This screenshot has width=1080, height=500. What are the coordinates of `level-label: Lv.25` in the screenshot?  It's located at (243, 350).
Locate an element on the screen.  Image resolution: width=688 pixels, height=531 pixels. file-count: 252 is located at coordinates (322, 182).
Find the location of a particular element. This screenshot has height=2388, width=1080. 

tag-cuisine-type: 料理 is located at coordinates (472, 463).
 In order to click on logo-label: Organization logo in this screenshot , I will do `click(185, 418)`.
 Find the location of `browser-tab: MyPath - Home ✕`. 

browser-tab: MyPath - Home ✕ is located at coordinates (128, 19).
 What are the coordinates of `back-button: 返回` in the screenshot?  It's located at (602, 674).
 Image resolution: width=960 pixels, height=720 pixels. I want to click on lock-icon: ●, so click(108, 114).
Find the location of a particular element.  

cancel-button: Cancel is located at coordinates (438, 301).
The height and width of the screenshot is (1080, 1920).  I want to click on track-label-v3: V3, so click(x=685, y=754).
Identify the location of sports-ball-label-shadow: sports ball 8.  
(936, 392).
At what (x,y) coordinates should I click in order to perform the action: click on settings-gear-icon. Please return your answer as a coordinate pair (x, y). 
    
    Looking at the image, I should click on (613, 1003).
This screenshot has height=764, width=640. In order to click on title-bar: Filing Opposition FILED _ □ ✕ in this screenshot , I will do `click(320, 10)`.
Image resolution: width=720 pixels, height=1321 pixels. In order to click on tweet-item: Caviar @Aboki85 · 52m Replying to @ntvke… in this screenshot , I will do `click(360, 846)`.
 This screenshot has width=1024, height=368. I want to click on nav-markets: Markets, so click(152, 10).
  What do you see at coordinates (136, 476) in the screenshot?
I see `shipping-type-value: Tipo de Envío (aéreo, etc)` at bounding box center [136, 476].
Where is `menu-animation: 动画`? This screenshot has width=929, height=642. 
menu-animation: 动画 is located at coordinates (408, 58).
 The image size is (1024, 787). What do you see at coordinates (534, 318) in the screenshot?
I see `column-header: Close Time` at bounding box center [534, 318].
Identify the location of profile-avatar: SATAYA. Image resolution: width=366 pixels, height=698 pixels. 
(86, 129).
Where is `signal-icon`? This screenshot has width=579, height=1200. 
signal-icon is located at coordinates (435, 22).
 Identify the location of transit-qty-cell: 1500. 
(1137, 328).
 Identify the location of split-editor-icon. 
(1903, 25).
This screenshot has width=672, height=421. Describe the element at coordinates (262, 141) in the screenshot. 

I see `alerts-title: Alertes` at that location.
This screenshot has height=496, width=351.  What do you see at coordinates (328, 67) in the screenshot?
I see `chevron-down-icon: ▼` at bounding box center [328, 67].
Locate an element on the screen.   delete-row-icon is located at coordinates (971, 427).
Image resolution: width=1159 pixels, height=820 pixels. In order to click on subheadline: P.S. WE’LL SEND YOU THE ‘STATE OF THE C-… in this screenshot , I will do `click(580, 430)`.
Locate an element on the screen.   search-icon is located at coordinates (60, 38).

■ WHAT TO WORK ON:
Copy the records word for word, from the line with "What do you see at coordinates (136, 476)" through the end of the records.

■ TASK SOLUTION:
  What do you see at coordinates (136, 476) in the screenshot?
I see `shipping-type-value: Tipo de Envío (aéreo, etc)` at bounding box center [136, 476].
Where is `menu-animation: 动画`? This screenshot has width=929, height=642. 
menu-animation: 动画 is located at coordinates (408, 58).
 The image size is (1024, 787). What do you see at coordinates (534, 318) in the screenshot?
I see `column-header: Close Time` at bounding box center [534, 318].
Identify the location of profile-avatar: SATAYA. Image resolution: width=366 pixels, height=698 pixels. 
(86, 129).
Where is `signal-icon`? This screenshot has width=579, height=1200. 
signal-icon is located at coordinates (435, 22).
 Identify the location of transit-qty-cell: 1500. 
(1137, 328).
 Identify the location of split-editor-icon. 
(1903, 25).
This screenshot has width=672, height=421. Describe the element at coordinates (262, 141) in the screenshot. 

I see `alerts-title: Alertes` at that location.
This screenshot has height=496, width=351.  What do you see at coordinates (328, 67) in the screenshot?
I see `chevron-down-icon: ▼` at bounding box center [328, 67].
Locate an element on the screen.   delete-row-icon is located at coordinates (971, 427).
Image resolution: width=1159 pixels, height=820 pixels. In order to click on subheadline: P.S. WE’LL SEND YOU THE ‘STATE OF THE C-… in this screenshot , I will do `click(580, 430)`.
Locate an element on the screen.   search-icon is located at coordinates (60, 38).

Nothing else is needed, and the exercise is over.